#### [Problem statement]
Scan the entries and tally the lines that include the string "screenshot". Reply with the figure alone.
=== Records shown ===
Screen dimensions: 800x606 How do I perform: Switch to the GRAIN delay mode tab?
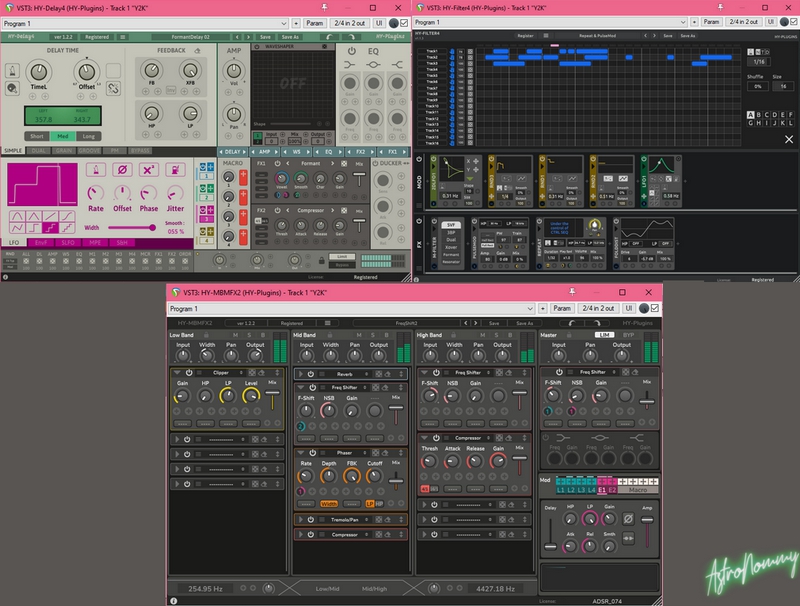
===
=== Records shown ===
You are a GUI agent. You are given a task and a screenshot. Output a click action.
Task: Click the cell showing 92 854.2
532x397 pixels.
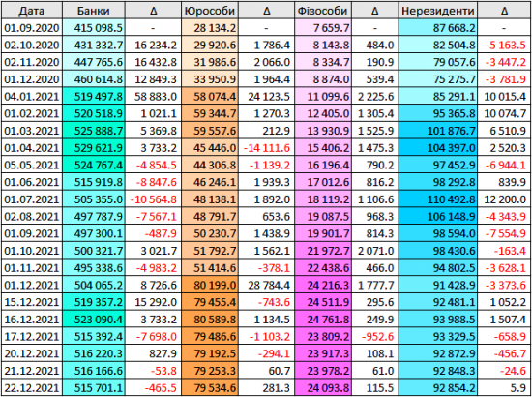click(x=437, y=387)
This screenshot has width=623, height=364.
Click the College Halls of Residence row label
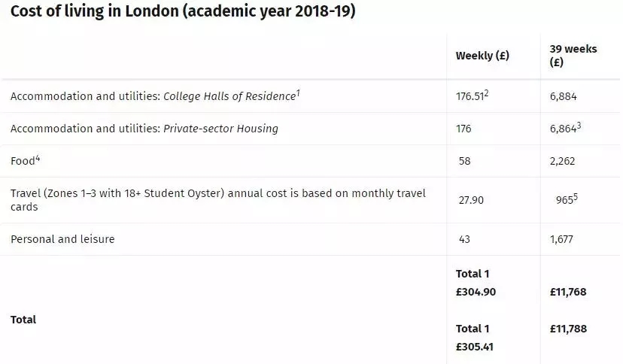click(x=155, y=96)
===
=== Records shown ===
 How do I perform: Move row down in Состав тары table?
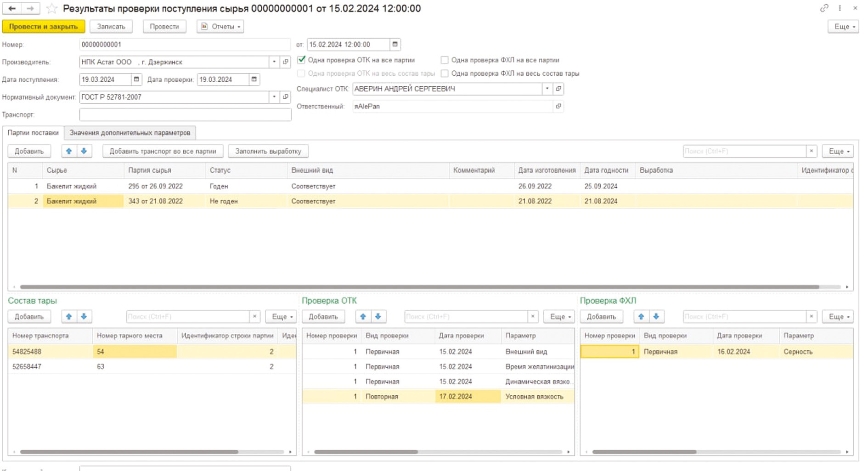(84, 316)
===
#### [Your response]
2